Last year, when the Michigan football team finally broke its decade-long curse against Ohio State, when the Wolverines stormed the snow-covered streets of Ann Arbor and when Michigan coach Jim Harbaugh considered it just “the beginning.”

It was Wolverine’s biggest win of the millennium. And on Saturday in Columbus, Michigan, they did it again.

Whenever they needed to, the third-ranked Wolverines (12-0 overall, 9-0 Big Ten) dealt blow after blow against Ohio State (11-1, 8-1) as they beat the Buckeyes, who were in second place, 45-23.

The game was different this year than last year and it was evident from the start. Ohio State’s offense took the field first and immediately went to work. A 12-play, 81-yard drive capped by a touchdown by receiver Emeka Egbuki proved to the Buckeyes that this year will be different.

Less than five minutes into the game, Michigan found itself in an unfamiliar situation: for the first time all season, the Wolverines did not score first. Discomfort was evident everywhere.

Sophomore quarterback JJ McCarthy has been erratic. He pulled it out of his pocket before it was necessary, there were not enough shots – nothing came of it.

And yet, Michigan hung in the game, and it was solely because of its defense. After giving up a touchdown early in the drive, the Wolverines defense regrouped — allowing just three points over the next three possessions.

Without junior running back Blake Korum playing a role and sophomore running back Donovan Edwards not at full strength, the Wolverines couldn’t get anything going on the ground in the first half, averaging less than a yard for the transfer from 11 attempts.

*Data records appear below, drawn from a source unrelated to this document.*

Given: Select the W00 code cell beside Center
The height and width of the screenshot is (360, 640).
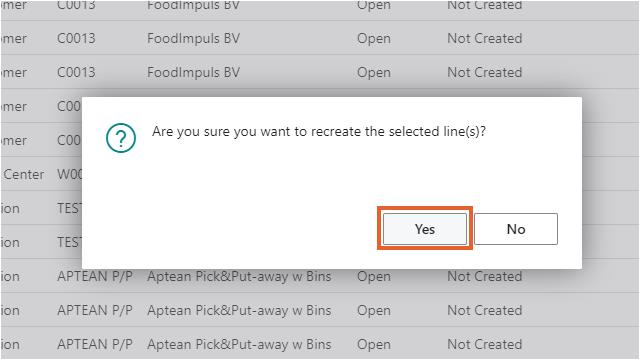Looking at the screenshot, I should point(69,174).
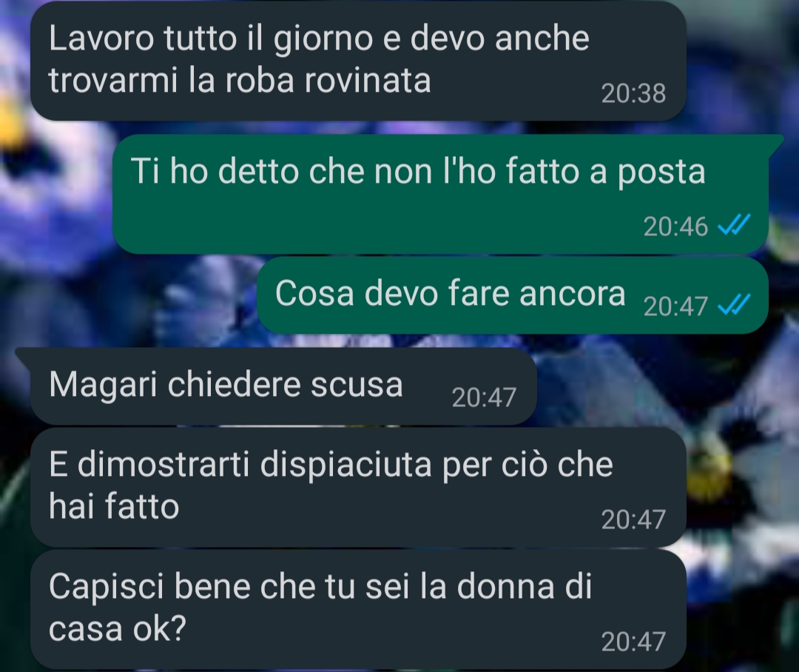
Task: Select message 'Ti ho detto che non l'ho fatto a posta'
Action: [440, 194]
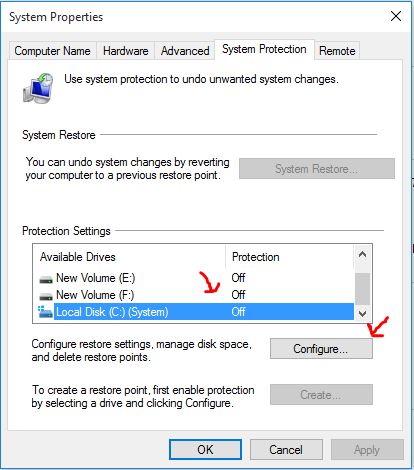The image size is (414, 470).
Task: Click the drives list scrollbar thumb
Action: pyautogui.click(x=362, y=289)
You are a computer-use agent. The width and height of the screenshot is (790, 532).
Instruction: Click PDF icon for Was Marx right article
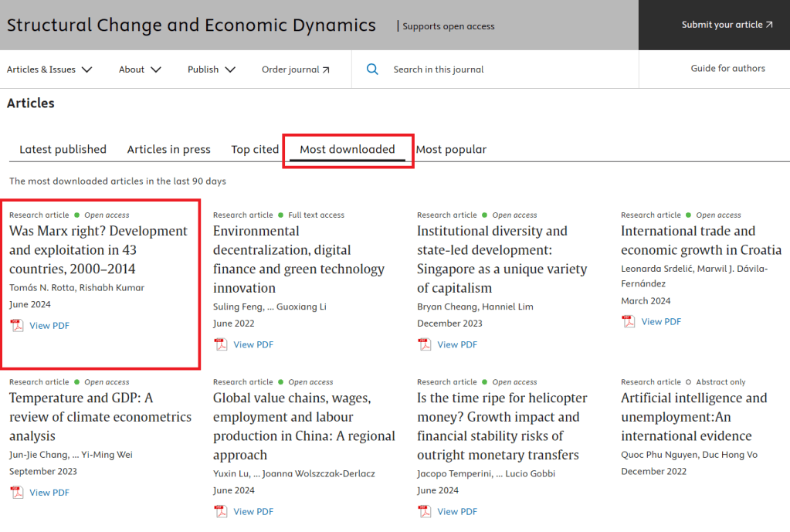coord(17,326)
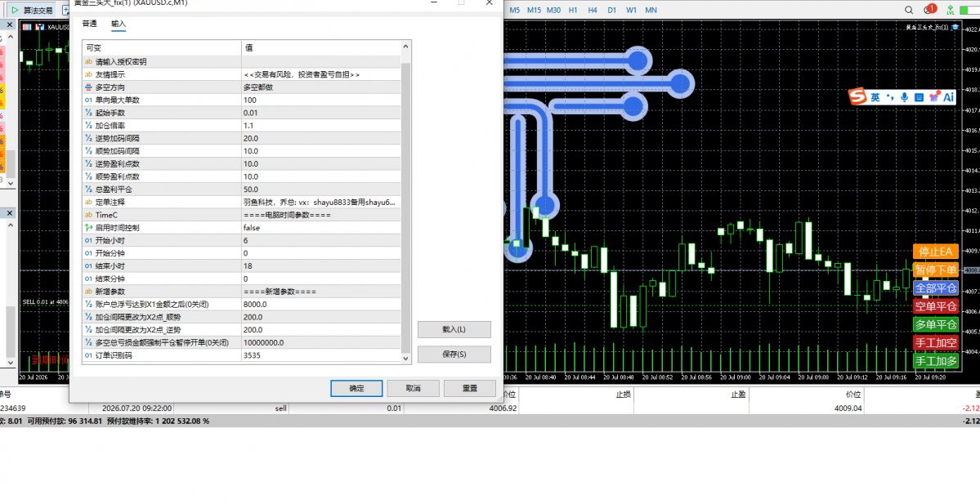Screen dimensions: 980x504
Task: Switch to the 普通 tab
Action: tap(89, 24)
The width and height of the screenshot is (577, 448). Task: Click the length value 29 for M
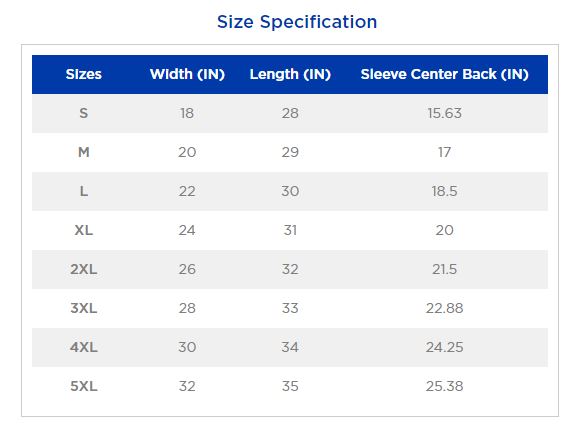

Michigan’s offense didn’t look like it would, but somehow that was okay. On two straight plays, McCarthy found senior wide receiver Cornelius Johnson for long touchdowns and the game turned on its head. After an extremely surprising first half, the Wolverines somehow found themselves down by only three times before the break. Ohio State had a chance to bury Michigan, but couldn’t.

The Wolverines made the Buckeyes pay for it.

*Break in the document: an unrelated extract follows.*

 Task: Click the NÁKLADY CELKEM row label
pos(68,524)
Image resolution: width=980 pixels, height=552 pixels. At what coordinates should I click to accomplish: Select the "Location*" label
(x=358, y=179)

After a 4th-and-one conversion on their own side of the field, Michigan drove down the field and McCarthy found the freshman tight end for a 45-yard touchdown. The horseshoe fell silent.

The Wolverines’ defense handled Ohio State’s explosive offense day and night from the Buckeyes’ opening drive masterclass.

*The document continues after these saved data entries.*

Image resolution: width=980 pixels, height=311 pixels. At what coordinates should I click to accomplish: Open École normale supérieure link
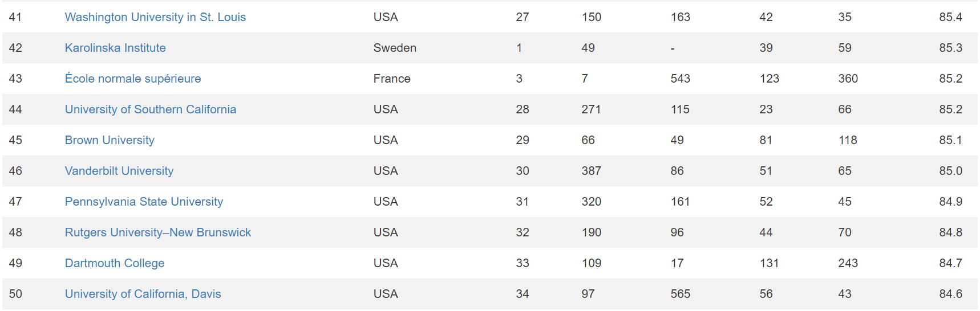(x=133, y=79)
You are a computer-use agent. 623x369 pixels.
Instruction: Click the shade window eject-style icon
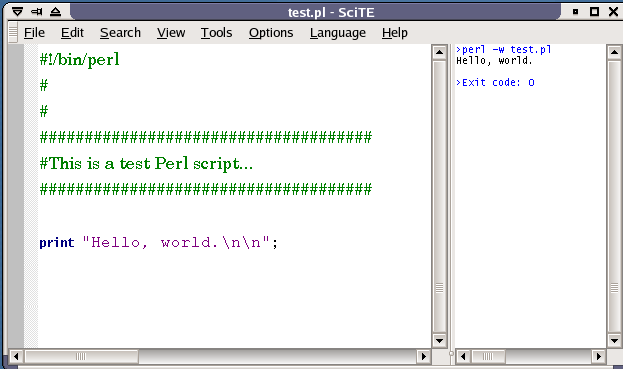tap(56, 12)
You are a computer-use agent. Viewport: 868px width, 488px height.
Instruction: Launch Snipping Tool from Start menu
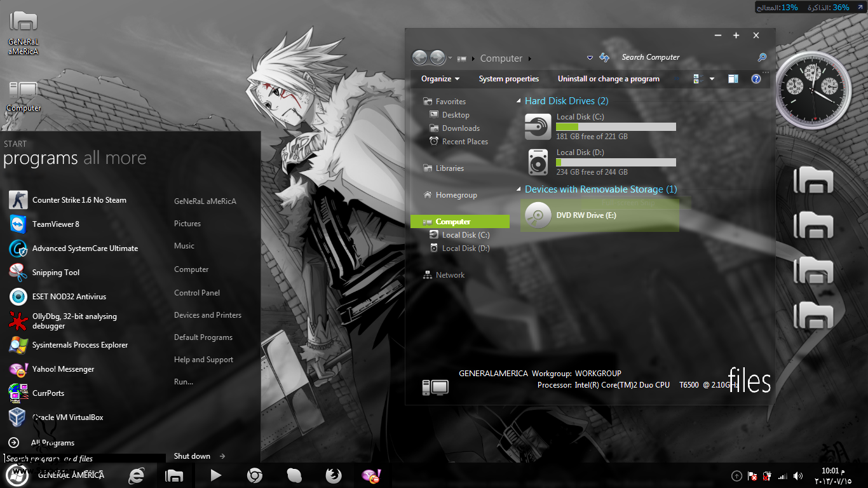point(56,273)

Michigan felt the momentum shift and never looked back.

Two drives later, the Wolverines finally found their running game. Their offense slowly drained the life out of a once-voracious Ohio State crowd during a nearly eight-minute drive. The anxiety hanging over the Horseshoe was as nauseating as it was palpable when McCarthy ran in a three-yard touchdown run on third-and-goal to push Michigan’s lead to 11 right away early in the fourth quarter.

With just a one-point-and-goal lead, the Wolverines faced their biggest offensive possession of the season. On their first play, Edwards found the biggest hole of the game to his right and burst through it for a 75-yard touchdown — game over.

Last season, Michigan finally broke through against the Buckeyes, showing that it’s no longer just the second-best team in the Big Ten, doomed to an eternity of living in its opponent’s shadow.

But this year; this year was different.

In the first unbeaten clash between the arch-rivals since 2016, the Wolverines prevailed, and did so in hostile surroundings. Not only was it Michigan’s first win in Columbus since 2000, its first wins against the Buckeyes and its first 12-0 record since 1997, it showed there’s a new team at the top of the Big Ten.

And this team – Michigan – are the champions of the East.